How SF's Cleanup Compares to London, Singapore, and Toronto
San Francisco's approach centers on perceptual hash matching, a technique that detects visually near-identical images even when file names or metadata differ. The Department of Technology began piloting the system on DAHLIA in January 2026, and by June the office reported that the portal had cleared more than 4,000 flagged duplicates from active listings. Private platforms operating in the city — including Zillow and Apartments.com — are not subject to the city's audit authority, though the Department of Technology has opened informal discussions with both companies about voluntary compliance.
London's approach, run through the Greater London Authority's digital infrastructure team, is further along. The GLA integrated automated image deduplication directly into its own housing data feeds in late 2024, covering roughly 340 borough-level listing databases. Singapore's Housing and Development Board, which controls the majority of residential real estate on the island, has used machine-learning image validation since 2023 as part of a broader digital registry overhaul. Toronto's city government mandated image uniqueness requirements for listings appearing on its Affordable Rental Housing portal starting March 2025, with financial penalties for non-compliant landlords reaching CAD $500 per violation.
San Francisco has no penalty mechanism yet. The DAHLIA cleanup is voluntary for property managers, and the Department of Technology's enforcement toolkit remains limited to delisting flagged units — a measure housing advocates in SoMa and the Tenderloin have called insufficient given the scale of the problem.
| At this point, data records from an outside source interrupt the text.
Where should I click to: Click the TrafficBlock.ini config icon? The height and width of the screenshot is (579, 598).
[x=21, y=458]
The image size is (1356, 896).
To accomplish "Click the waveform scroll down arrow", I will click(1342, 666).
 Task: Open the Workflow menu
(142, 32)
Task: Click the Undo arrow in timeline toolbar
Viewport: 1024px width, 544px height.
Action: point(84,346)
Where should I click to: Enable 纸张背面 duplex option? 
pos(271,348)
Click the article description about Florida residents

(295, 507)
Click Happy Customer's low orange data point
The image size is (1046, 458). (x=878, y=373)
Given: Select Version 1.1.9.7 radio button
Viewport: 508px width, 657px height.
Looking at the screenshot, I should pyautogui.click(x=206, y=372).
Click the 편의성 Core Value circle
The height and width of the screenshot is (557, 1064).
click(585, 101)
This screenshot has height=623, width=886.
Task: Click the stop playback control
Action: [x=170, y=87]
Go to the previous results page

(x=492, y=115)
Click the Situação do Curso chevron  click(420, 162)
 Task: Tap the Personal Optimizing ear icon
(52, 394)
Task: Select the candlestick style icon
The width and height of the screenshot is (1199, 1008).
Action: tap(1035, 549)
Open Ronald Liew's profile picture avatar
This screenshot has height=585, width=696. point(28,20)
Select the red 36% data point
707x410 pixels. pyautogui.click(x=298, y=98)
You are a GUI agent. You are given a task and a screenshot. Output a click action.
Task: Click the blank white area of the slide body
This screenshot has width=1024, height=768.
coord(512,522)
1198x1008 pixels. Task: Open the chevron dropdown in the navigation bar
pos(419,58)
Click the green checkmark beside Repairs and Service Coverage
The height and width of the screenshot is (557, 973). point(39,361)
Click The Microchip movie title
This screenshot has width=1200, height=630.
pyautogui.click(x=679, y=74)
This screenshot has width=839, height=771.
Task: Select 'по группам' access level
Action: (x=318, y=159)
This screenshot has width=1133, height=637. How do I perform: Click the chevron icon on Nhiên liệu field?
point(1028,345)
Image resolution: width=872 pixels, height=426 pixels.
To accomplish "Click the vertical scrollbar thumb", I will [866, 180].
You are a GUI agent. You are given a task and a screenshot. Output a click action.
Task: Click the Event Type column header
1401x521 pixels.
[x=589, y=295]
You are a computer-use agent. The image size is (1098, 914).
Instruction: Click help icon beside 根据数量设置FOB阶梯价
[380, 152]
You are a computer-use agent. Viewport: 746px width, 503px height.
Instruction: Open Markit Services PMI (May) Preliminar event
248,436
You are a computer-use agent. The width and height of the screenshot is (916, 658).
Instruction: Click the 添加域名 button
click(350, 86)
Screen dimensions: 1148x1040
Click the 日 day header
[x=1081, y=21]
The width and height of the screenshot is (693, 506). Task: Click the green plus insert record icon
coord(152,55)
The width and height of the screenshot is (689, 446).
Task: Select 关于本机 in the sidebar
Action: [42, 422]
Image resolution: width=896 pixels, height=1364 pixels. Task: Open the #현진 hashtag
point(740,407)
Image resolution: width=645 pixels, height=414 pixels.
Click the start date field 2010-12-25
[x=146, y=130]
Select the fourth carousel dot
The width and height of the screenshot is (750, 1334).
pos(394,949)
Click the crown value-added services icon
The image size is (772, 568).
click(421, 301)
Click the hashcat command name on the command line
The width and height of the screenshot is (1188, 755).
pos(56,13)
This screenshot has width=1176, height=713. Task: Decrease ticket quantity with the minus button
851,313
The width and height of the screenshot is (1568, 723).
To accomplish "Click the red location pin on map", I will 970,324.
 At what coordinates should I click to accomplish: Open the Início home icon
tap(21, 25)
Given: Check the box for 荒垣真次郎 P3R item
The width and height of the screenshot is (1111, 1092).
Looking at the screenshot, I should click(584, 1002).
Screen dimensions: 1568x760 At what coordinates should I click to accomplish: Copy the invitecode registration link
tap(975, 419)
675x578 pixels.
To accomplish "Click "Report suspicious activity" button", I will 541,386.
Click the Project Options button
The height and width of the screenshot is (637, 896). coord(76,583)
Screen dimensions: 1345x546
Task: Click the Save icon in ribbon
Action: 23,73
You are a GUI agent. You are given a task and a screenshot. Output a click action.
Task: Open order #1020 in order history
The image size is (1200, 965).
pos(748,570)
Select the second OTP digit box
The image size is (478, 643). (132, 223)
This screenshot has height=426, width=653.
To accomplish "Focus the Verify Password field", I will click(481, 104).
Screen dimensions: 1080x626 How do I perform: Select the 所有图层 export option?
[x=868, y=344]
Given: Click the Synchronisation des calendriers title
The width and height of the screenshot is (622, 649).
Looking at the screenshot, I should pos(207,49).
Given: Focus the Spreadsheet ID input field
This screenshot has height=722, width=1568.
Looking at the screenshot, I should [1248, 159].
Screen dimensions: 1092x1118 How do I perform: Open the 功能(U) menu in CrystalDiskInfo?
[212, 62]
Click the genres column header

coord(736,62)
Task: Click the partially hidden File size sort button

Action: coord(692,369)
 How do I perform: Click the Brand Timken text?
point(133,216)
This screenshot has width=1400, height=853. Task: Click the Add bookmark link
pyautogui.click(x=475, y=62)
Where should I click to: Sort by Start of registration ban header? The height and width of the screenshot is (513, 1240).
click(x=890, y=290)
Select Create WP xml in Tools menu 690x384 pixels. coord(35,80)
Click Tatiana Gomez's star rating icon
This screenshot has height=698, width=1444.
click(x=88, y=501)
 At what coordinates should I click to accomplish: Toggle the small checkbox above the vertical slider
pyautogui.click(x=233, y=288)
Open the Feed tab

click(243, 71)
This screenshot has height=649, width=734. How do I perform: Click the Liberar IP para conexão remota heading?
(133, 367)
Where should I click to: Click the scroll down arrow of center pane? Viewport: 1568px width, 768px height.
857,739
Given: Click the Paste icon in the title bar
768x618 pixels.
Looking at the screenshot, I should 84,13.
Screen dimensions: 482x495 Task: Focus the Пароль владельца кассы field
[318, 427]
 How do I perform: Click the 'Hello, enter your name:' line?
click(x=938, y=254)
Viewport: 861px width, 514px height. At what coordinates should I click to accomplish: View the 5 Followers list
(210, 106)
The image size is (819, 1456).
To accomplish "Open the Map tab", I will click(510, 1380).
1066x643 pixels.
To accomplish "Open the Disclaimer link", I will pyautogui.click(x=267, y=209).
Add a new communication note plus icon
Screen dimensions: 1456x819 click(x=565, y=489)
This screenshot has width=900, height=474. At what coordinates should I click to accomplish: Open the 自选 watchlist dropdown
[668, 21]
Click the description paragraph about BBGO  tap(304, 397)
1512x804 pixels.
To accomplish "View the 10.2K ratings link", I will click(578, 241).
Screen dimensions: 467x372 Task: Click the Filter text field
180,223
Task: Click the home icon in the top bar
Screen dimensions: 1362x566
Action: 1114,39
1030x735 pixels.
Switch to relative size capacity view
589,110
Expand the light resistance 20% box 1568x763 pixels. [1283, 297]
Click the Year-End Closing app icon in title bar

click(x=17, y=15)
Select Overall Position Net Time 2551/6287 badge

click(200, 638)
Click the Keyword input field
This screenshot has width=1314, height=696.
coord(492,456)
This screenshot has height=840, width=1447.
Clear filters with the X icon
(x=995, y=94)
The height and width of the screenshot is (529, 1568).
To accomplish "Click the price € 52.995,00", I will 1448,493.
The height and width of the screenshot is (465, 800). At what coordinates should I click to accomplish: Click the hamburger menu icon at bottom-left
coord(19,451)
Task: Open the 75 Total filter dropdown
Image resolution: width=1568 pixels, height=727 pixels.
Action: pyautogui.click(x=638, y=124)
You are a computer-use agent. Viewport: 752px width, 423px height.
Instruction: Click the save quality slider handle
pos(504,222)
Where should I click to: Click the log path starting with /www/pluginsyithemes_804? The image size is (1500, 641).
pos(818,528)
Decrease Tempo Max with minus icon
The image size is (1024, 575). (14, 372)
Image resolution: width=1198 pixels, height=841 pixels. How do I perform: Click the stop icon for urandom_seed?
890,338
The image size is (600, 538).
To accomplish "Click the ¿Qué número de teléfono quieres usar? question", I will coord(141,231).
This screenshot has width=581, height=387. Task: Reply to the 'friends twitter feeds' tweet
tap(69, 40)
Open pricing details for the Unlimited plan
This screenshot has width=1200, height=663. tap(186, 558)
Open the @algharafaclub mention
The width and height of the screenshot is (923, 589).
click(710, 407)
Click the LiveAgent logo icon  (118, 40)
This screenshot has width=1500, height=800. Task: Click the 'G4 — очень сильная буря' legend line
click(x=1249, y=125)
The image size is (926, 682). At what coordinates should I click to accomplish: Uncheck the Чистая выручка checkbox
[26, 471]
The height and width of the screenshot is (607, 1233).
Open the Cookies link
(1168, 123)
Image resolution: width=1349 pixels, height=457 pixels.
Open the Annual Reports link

What Comes Next for Renters and Property Managers
The Mayor's Office of Housing and Community Development is expected to circulate a draft policy by September 2026 that would require image uniqueness certification for all listings appearing on city-affiliated portals. Whether that extends to privately operated platforms will depend on state-level authority the city does not currently hold. Legislation introduced in Sacramento earlier this year — AB 2214, which targets deceptive practices in residential listings — could give municipalities including San Francisco the legal hook they need, but the bill remained in the Assembly Appropriations Committee as of June 30.
For renters navigating the market right now, the most reliable approach is to cross-reference listing photographs against Google Street View for exterior shots and to request a live video walkthrough before signing any lease. The Tenderloin Housing Clinic on Turk Street, which serves low-income renters across several neighborhoods, has begun advising clients to flag suspected duplicate image use to the city's 311 system, which now routes those complaints to the Department of Technology's new digital housing integrity team.
San Francisco's effort is real, but it is still catching up. London and Singapore built deduplication into their housing data architecture from the start. SF is retrofitting a system that was never designed to catch the problem, and the city's private rental market — where most renters actually search — remains almost entirely outside the city's reach.